Chodzę po Tesko
I myślę o seksie,
I jakiś niepokój
Się we mnie wzbudza.
Zimno lodówki
Szczypie mi uda,
Jingle radiowe
Prują powietrze.

Chyba kręci mnie kapitalizm,
Chyba podnieca wyzysk i nadmiar.

Mówisz: "To normalne, to normalne, nie martw sie kochanie!"

Płonę, płonę, płonę, płonę
Kochaj mnie, kochaj mnie, kochaj mnie, kochaj
(2x)

Czy jeszcze pamiętasz
Jak na pierwszej randce
Zabrałeś mnie
Do Mcdonalda?
W dziwnej podniecie
Drżały mi palce,
Cała się umazałam
Sosem tysiąca wysp.

Wiem już, kręci mnie kapitalizm,
Młodzież w odzieży w agresywny branding,
Rozpalają korpo bad boys w tych koszulkach z nametagami.

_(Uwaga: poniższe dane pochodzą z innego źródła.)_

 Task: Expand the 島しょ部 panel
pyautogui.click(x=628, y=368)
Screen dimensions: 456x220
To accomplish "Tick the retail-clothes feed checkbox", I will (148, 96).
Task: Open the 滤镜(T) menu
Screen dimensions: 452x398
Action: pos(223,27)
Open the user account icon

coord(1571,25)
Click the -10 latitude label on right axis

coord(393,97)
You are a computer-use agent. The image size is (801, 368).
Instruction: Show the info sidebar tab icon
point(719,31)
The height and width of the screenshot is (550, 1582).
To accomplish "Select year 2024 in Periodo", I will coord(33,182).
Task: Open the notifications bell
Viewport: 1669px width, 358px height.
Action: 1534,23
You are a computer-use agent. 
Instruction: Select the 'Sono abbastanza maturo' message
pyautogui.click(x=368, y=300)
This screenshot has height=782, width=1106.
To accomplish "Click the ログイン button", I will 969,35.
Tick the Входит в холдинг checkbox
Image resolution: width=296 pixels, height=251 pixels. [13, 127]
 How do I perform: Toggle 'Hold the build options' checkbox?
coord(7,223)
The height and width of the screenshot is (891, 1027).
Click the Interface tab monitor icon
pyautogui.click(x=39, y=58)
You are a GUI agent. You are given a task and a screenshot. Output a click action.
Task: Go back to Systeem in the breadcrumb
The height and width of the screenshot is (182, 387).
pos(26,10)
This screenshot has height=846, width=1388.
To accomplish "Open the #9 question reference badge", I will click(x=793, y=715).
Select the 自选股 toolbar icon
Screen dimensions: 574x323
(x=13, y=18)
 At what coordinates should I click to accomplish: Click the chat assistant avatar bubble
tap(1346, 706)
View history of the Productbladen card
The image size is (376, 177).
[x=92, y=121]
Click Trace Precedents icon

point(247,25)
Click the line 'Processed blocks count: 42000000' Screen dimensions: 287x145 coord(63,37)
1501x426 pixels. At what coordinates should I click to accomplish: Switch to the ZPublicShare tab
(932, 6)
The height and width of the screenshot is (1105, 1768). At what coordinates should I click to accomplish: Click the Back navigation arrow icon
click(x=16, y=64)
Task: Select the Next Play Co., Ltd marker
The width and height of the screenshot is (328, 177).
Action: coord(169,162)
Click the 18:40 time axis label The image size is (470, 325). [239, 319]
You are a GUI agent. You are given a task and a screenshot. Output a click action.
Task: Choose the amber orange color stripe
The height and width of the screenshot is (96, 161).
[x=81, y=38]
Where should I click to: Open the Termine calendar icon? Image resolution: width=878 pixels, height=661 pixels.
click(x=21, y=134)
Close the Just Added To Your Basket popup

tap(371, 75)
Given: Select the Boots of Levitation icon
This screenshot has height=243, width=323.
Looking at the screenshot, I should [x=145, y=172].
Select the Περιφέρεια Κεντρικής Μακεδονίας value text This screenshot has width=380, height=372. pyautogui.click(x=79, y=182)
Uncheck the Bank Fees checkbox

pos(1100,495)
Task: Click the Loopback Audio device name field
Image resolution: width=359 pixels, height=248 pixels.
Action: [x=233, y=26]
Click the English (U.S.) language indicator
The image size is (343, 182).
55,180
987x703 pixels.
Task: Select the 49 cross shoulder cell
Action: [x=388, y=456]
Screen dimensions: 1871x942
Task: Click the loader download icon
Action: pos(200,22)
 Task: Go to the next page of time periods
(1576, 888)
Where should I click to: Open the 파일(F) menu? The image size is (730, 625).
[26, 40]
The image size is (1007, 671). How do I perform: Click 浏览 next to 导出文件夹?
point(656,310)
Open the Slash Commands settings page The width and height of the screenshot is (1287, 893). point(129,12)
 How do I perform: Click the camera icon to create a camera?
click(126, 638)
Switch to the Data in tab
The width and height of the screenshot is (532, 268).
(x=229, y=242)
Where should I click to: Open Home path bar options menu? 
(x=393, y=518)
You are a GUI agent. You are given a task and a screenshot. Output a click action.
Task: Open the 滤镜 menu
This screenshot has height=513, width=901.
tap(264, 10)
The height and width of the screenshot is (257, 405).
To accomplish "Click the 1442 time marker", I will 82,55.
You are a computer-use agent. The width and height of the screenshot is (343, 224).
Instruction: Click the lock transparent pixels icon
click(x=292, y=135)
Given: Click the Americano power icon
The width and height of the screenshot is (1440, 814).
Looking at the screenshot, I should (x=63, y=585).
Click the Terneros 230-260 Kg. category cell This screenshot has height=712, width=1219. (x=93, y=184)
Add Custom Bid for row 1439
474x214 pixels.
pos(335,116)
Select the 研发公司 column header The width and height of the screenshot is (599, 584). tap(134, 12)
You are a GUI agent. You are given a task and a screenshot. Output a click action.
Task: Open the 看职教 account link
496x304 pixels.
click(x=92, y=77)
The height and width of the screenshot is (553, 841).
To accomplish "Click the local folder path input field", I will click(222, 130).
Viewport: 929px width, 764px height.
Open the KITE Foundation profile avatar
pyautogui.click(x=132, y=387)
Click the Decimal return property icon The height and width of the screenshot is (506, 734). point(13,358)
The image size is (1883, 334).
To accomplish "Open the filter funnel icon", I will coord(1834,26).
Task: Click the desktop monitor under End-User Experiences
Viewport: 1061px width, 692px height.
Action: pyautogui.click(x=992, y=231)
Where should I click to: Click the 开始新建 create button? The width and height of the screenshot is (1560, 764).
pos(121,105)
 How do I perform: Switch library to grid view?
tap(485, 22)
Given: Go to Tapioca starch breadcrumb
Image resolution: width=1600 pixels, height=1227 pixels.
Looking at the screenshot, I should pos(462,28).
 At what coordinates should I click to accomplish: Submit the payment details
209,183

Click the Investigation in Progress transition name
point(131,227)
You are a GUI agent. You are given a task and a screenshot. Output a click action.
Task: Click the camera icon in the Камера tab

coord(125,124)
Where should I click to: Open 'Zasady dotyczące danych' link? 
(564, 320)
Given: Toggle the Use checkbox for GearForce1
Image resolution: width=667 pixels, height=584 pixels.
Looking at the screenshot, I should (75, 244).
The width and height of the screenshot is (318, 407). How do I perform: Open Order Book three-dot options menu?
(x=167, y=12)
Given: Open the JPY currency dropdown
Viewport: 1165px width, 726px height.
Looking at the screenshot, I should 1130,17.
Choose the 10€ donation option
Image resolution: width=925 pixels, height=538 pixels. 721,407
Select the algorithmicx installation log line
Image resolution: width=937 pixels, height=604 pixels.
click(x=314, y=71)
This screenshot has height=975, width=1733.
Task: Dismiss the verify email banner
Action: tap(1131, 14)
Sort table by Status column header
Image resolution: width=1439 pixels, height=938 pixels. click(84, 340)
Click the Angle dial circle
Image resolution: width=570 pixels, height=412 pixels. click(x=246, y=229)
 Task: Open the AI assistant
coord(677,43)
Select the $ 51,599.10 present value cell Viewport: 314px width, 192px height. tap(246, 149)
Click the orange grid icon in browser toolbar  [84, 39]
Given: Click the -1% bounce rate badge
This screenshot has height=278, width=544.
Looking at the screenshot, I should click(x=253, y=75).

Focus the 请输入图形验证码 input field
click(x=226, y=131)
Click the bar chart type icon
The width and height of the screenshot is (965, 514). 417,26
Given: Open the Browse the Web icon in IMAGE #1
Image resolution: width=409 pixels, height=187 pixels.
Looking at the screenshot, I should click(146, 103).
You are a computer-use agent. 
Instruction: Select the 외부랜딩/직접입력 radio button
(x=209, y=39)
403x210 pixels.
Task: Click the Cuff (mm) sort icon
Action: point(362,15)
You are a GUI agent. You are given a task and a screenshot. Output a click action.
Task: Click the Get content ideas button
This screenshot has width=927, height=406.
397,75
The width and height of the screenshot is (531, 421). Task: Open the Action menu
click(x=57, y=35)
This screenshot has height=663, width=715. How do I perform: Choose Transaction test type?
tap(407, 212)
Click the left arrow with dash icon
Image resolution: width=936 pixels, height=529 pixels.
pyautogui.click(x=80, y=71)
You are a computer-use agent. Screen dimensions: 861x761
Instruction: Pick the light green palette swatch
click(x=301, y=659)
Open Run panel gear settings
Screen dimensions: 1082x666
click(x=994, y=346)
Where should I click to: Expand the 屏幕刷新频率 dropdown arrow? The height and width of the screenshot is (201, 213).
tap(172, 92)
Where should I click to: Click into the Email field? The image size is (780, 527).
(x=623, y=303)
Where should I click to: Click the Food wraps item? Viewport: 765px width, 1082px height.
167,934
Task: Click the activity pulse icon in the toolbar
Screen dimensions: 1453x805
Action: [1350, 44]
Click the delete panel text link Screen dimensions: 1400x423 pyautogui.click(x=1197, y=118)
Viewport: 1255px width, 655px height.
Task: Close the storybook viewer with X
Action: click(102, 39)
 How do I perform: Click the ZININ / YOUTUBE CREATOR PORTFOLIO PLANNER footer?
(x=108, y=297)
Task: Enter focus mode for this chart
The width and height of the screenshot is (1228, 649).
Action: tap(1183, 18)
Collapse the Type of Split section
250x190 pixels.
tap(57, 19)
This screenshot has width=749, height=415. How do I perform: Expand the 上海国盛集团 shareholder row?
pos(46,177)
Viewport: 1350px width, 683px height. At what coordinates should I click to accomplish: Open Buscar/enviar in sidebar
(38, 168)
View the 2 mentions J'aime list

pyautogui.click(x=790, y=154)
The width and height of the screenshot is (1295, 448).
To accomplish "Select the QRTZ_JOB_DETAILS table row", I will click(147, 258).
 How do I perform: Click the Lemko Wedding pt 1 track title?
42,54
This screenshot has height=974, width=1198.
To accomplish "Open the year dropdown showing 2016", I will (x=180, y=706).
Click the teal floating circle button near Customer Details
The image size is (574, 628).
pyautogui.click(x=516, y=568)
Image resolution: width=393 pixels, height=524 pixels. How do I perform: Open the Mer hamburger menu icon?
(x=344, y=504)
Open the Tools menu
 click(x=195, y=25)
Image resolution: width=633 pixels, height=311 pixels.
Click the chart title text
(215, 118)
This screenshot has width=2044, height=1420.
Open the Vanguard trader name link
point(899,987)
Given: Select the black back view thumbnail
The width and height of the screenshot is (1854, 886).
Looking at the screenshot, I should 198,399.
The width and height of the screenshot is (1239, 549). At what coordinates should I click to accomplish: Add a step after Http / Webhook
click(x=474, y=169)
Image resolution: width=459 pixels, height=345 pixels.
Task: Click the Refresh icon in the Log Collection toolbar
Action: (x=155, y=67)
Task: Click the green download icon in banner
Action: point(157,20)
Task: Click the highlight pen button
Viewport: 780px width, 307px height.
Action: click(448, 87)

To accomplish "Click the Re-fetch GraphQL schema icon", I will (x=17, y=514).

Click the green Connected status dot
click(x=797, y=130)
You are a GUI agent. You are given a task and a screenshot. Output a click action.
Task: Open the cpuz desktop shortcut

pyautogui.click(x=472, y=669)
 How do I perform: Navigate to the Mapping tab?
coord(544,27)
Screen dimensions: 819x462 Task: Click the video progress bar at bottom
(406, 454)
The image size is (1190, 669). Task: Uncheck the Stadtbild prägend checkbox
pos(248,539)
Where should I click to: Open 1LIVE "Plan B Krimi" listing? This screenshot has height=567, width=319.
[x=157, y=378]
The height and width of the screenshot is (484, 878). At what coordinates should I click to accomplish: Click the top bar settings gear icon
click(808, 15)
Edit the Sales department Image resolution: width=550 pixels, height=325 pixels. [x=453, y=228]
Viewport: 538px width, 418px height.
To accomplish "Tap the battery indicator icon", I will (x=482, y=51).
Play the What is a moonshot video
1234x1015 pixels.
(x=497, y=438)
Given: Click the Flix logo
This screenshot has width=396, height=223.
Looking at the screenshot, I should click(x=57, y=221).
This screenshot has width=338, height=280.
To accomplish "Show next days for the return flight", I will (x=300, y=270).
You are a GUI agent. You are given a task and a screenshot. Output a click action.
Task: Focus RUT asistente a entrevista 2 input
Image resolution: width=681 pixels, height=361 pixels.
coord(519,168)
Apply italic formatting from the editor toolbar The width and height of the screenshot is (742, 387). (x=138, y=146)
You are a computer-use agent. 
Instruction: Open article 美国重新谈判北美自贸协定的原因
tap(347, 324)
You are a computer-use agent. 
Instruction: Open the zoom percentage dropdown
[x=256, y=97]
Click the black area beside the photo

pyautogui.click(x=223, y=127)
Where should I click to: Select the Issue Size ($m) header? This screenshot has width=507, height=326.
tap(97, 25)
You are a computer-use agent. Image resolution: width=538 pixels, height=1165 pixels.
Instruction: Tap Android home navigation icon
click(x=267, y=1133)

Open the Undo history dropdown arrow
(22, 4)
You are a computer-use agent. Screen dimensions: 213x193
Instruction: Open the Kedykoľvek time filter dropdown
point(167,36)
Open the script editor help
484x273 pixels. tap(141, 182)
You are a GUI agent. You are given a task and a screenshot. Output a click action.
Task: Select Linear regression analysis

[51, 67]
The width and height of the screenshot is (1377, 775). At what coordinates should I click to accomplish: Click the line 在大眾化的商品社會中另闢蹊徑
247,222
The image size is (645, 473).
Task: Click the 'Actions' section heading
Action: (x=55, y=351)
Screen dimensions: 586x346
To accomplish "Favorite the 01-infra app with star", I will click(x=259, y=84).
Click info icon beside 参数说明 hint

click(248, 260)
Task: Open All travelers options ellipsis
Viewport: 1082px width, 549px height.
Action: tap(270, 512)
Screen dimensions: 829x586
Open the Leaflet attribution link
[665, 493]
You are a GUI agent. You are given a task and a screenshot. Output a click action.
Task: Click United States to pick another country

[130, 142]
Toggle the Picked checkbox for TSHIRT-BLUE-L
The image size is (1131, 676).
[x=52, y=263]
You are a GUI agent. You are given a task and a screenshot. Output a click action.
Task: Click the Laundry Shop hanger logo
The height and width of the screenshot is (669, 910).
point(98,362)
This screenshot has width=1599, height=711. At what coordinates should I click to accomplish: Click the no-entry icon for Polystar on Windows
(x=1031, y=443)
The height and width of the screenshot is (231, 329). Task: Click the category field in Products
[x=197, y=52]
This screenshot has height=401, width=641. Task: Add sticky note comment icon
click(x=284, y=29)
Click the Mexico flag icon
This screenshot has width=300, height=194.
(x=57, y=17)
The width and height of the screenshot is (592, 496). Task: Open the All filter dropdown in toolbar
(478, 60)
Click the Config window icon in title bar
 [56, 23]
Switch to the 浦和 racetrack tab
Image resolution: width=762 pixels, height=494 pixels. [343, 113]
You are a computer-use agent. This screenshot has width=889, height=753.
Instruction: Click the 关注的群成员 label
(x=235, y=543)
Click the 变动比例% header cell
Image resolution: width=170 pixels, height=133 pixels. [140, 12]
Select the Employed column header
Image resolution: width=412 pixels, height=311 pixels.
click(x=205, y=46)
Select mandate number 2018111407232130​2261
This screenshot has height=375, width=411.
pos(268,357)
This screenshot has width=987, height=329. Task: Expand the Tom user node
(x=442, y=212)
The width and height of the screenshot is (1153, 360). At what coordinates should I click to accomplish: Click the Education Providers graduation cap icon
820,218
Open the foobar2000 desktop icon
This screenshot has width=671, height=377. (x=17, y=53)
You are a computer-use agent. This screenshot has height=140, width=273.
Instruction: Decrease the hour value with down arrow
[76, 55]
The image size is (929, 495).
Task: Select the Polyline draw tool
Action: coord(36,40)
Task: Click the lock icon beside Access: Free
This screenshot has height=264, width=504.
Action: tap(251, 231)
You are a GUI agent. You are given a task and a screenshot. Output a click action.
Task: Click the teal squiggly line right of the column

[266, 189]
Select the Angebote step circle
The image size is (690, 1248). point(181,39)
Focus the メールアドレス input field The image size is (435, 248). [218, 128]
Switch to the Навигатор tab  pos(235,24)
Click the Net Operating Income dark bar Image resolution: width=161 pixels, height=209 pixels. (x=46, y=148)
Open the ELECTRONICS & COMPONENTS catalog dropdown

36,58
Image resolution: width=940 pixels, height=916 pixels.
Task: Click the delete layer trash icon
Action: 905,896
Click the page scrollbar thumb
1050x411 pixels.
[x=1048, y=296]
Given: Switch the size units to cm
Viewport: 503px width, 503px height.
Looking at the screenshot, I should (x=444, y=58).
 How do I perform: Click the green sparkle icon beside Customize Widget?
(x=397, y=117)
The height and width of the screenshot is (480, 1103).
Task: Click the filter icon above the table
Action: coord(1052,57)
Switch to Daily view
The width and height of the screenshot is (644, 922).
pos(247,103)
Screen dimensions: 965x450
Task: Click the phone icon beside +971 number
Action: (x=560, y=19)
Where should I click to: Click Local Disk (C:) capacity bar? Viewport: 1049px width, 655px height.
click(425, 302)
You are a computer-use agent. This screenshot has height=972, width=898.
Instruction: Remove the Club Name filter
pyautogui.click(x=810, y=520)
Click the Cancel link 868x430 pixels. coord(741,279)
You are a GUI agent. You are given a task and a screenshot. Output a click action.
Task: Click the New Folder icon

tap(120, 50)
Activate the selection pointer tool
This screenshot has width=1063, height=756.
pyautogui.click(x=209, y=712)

Płonę, płonę, płonę, płonę
Kochaj mnie, kochaj mnie, kochaj mnie, kochaj
(2x)

Tu, pod jarzeniowego
Światła najgęstszym snopem
Na tej posadzce w Tesko,
Co lśni wyświęcona mopem
(3x)

Tu wszystko cicho namawia do grzechu,
A ty sie pocisz w swojej dewocji.
Kochaj mnie w Tesko bez pośpiechu,
Niech piekło pochłonie nas w ramach promocji.